Multiscale convergence of the inverse problem for chemotaxis in the Bayesian setting

TL;DR

This paper investigates the relationship between macro- and mesoscopic inverse problems in chemotaxis modeling within a Bayesian framework, proving the asymptotic equivalence of their posterior distributions.

Contribution

It establishes the asymptotic equivalence of the Bayesian posterior distributions for inverse problems at macro- and mesoscopic levels in chemotaxis models.

Findings

Proves asymptotic equivalence of posterior distributions

Links inverse problems across different modeling scales

Provides theoretical foundation for Bayesian chemotaxis analysis

Abstract

Chemotaxis describes the movement of an organism, such as single or multi-cellular organisms and bacteria, in response to a chemical stimulus. Two widely used models to describe the phenomenon are the celebrated Keller-Segel equation and a chemotaxis kinetic equation.

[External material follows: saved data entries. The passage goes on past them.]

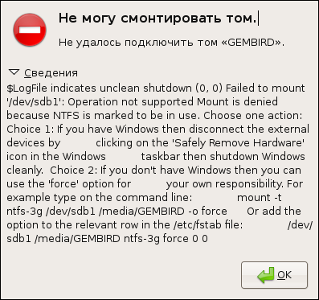The height and width of the screenshot is (300, 319).
Task: Select the «GEMBIRD» volume name in the subtitle
Action: 250,43
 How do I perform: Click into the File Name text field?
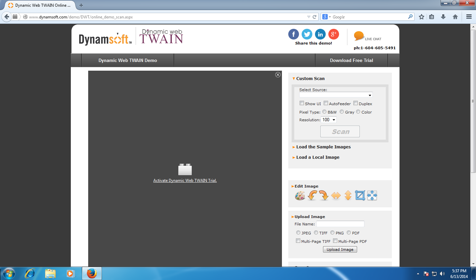click(x=340, y=224)
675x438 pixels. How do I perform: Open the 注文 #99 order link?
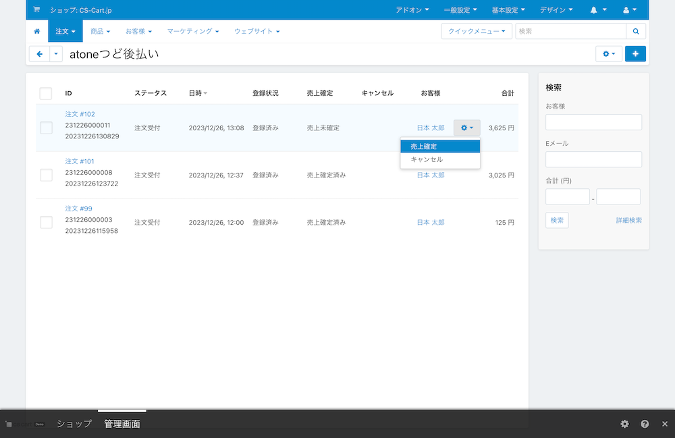click(x=78, y=209)
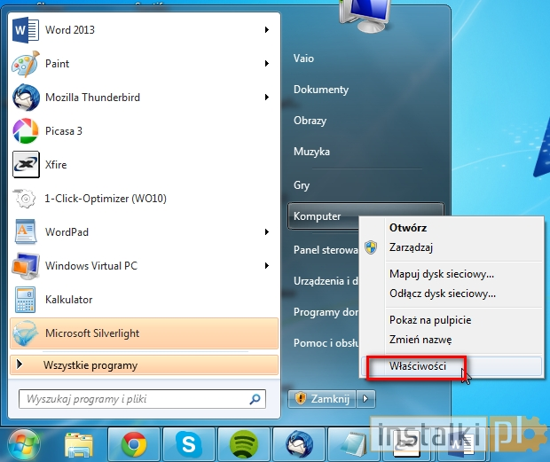Launch Spotify from the taskbar
This screenshot has height=462, width=550.
click(x=242, y=443)
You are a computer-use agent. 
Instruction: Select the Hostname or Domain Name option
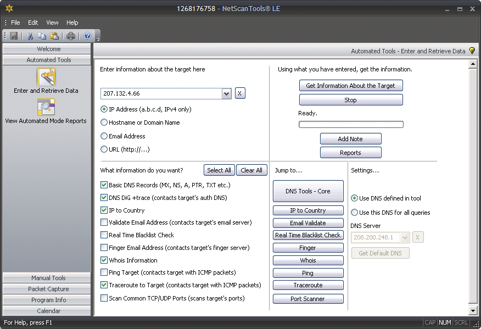(104, 122)
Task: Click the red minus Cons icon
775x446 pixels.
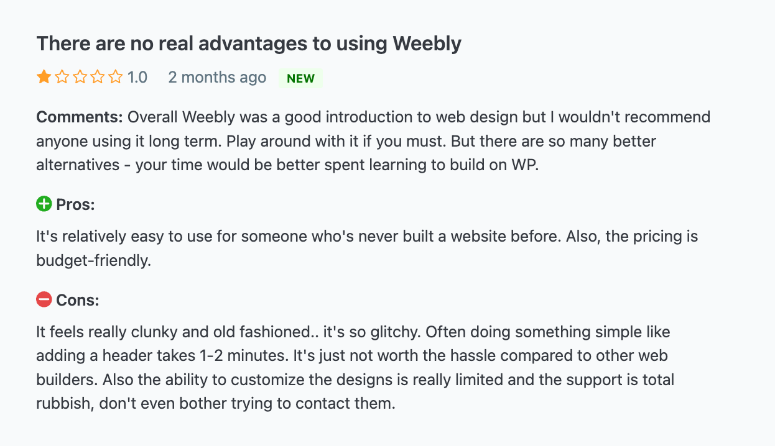Action: pos(44,300)
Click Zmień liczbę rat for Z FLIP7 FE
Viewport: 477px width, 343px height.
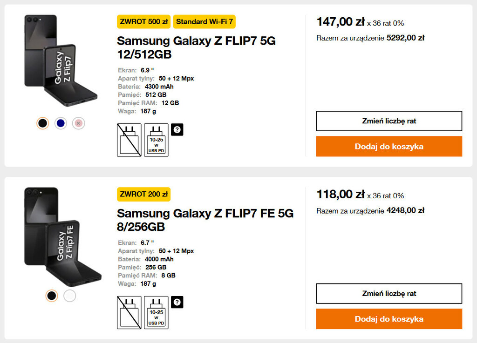389,294
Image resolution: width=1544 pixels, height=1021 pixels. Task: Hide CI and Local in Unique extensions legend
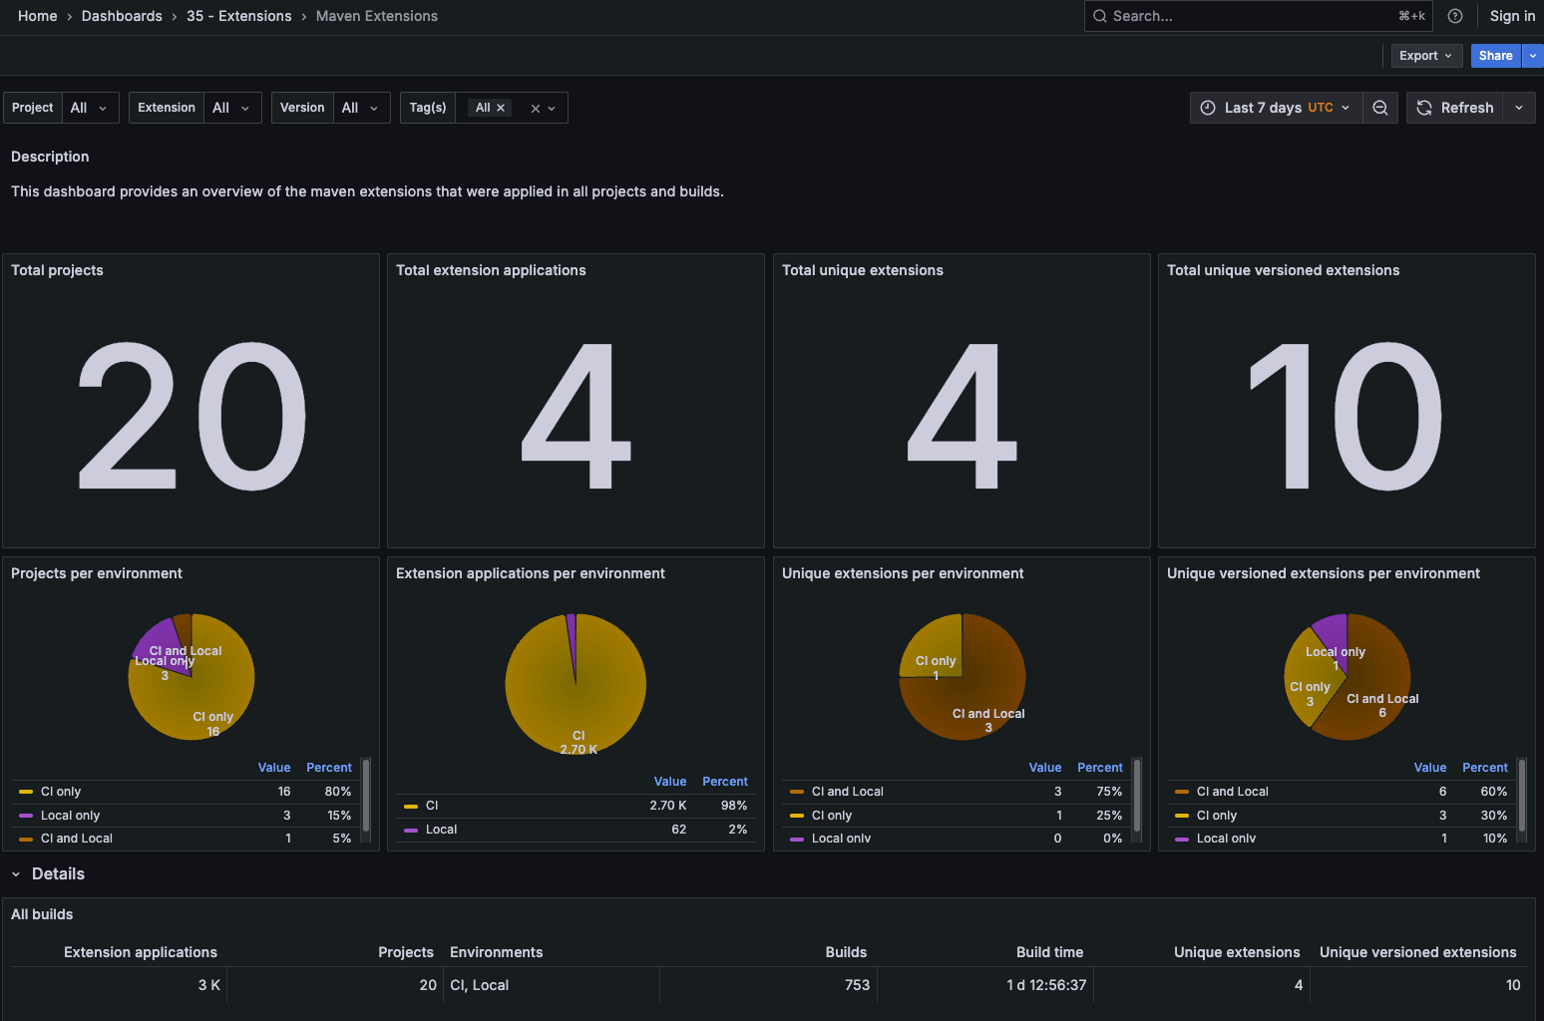[x=847, y=791]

These two equations describe the organism movement at the macro- and mesoscopic level respectively, and are asymptotically equivalent in the parabolic regime. How the organism responds to a chemical stimulus is embedded in the diffusion/advection coefficients of the Keller-Segel equation or the turning kernel of the chemotaxis kinetic equation. Experiments are conducted to measure the time dynamics of the organisms' population level movement when reacting to certain stimulation. From this one infers the chemotaxis response, which constitutes an inverse problem. \\ In this paper we discuss the relation between both the macro- and mesoscopic inverse problems, each of which is associated to two different forward models. The discussion is presented in the Bayesian framework, where the posterior distribution of the turning kernel of the organism population is sought after. We prove the asymptotic equivalence of the two posterior distributions.